Jenn Azara added the multi-generational challenge: "you're serving such a multi generational fan base at this point in time. And so how do you both, you know, meet the parents who are, who are bringing, bringing those kids in there. But, but that new generation, they've got some serious buying power."
"The amount that's changed in 12 months is staggering."
-- Jenn Azara, on women's sports momentum
Women's Sports: The 12-Month Proof Point
Azara previewed a panel on women's sports and noted that the landscape had transformed dramatically in a single year: new leagues, expansion teams, a first billion-dollar valuation, a new WNBA CBA, and a "more refined and sophisticated approach... less of a one size fits all." The immediate take is that momentum is real. But the systems insight is about how that momentum compounds. The fact that media deals now vary by league stage (emerging vs. established) means that the one-size-fits-all sponsorship model is dead. Brands, teams, and leagues that invest in understanding the unique fan bases and media dynamics of each women's sport will capture disproportionate value. Those that treat women's sports as a single category will be left with generic deals that underserve both the properties and the fans.
Key Action Items
- Immediately audit your social media strategy against creator-media expectations. Stop posting only highlights. Dude Perfect's critique implies sports teams are behind on formats, audience engagement, and narrative creation. Over the next quarter, allocate budget to test short-form, personality-driven content.
- Expand your partnership team's definition of "creative" when pitching non-endemic brands. Sephora's feedback suggests that standard sponsorship packages don't work for brands entering sports for the first time. In the next 90 days, conduct a workshop with your sales team to reimagine proposals for out-of-category partners.

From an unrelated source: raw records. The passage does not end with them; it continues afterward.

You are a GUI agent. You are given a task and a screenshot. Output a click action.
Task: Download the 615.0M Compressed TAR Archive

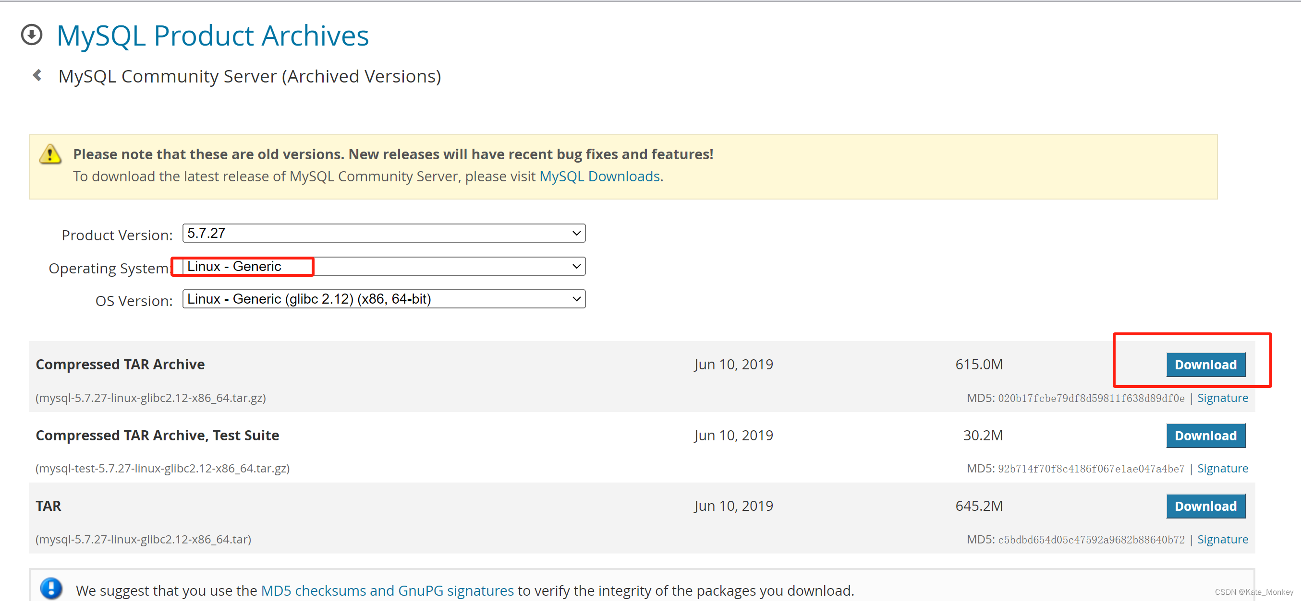(1205, 364)
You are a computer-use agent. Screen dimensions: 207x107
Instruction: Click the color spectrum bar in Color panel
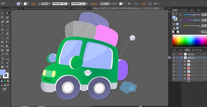coord(189,41)
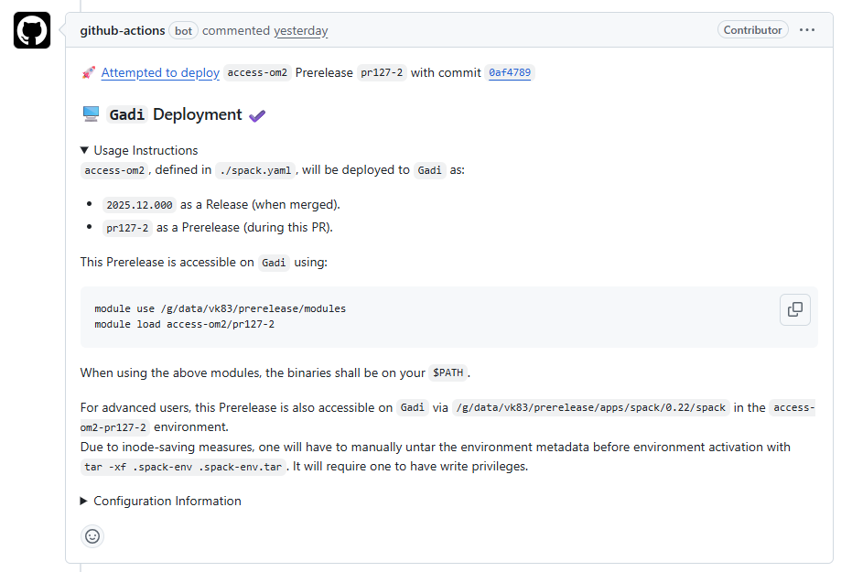
Task: Select the 2025.12.000 release code label
Action: pyautogui.click(x=138, y=204)
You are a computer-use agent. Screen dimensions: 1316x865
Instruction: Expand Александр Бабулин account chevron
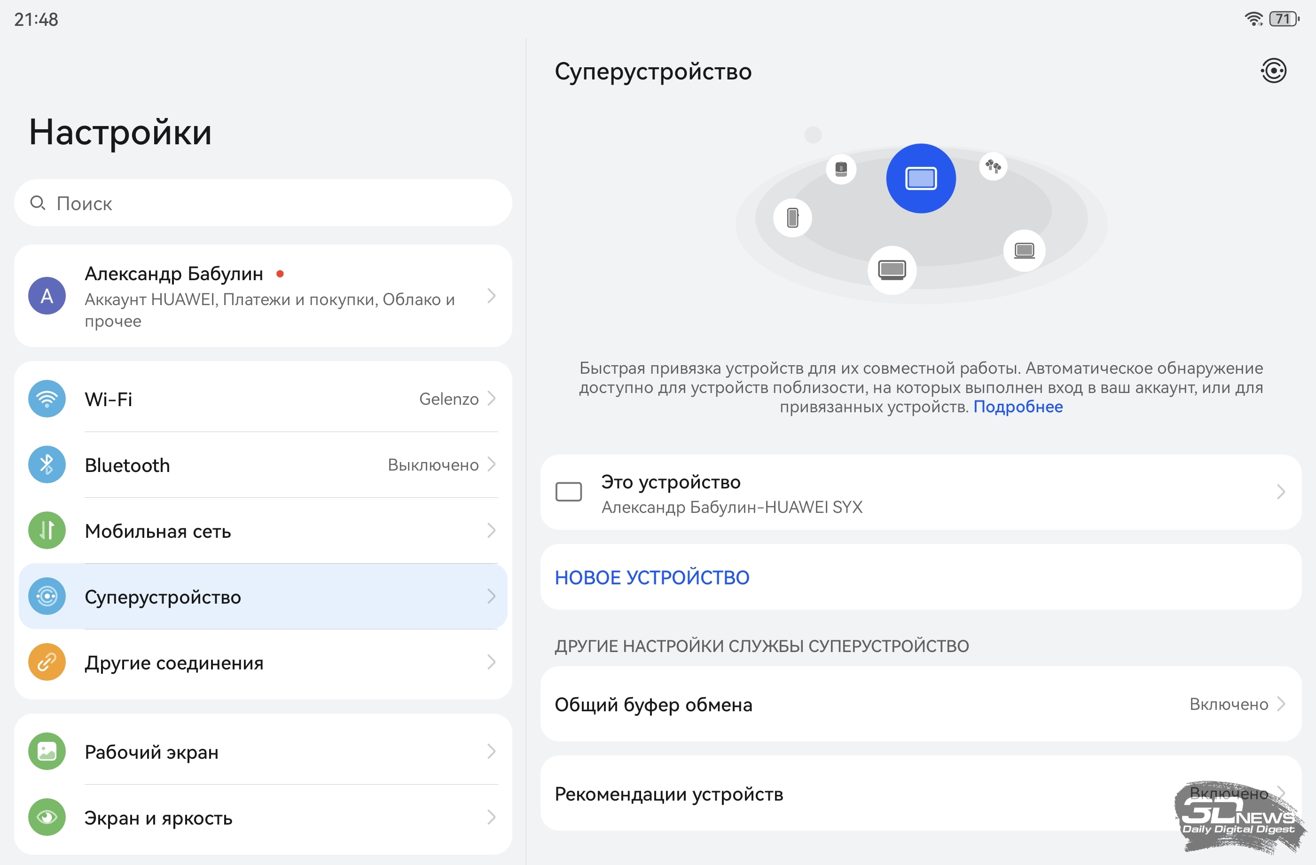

- Deepen tech partnerships beyond sponsorship to infrastructure integration. The AWS-NFL path shows that long-term value comes from embedding the partner in your operations, especially for AI and data. This pays off in 12 to 18 months as fan experience and operational efficiency improve.
- Build a dedicated content pipeline for younger fans that doesn't rely on full-game broadcasts. Create highlight-first, creator-friendly assets designed for YouTube and social platforms. This is a longer-term investment that pays off over 2 to 3 years as that cohort moves into their prime spending years.
- Segment your women's sports strategy by league maturity. Don't use the same pitch for the WNBA (established) and a newer league. Tailored media approaches and partnership structures will capture higher value. This requires an investment in data and research over the next six months.
- Assign a senior leader to monitor and adapt to generational consumption shifts. The fork between traditional and new formats will widen. Over the next quarter, set up a small team responsible for tracking how your fan base changes by age cohort and adjusting content strategy accordingly. Discomfort now (cannibalizing some traditional media) creates advantage later.
- Prioritize integration over inventory when selling sponsorships to tech and non-endemic brands. The hidden cost of treating partners as advertisers is losing the operational depth that creates long-term stickiness. Over the next 12 months, redesign sponsorship proposals to include co-creation of fan experiences, data sharing, and joint innovation.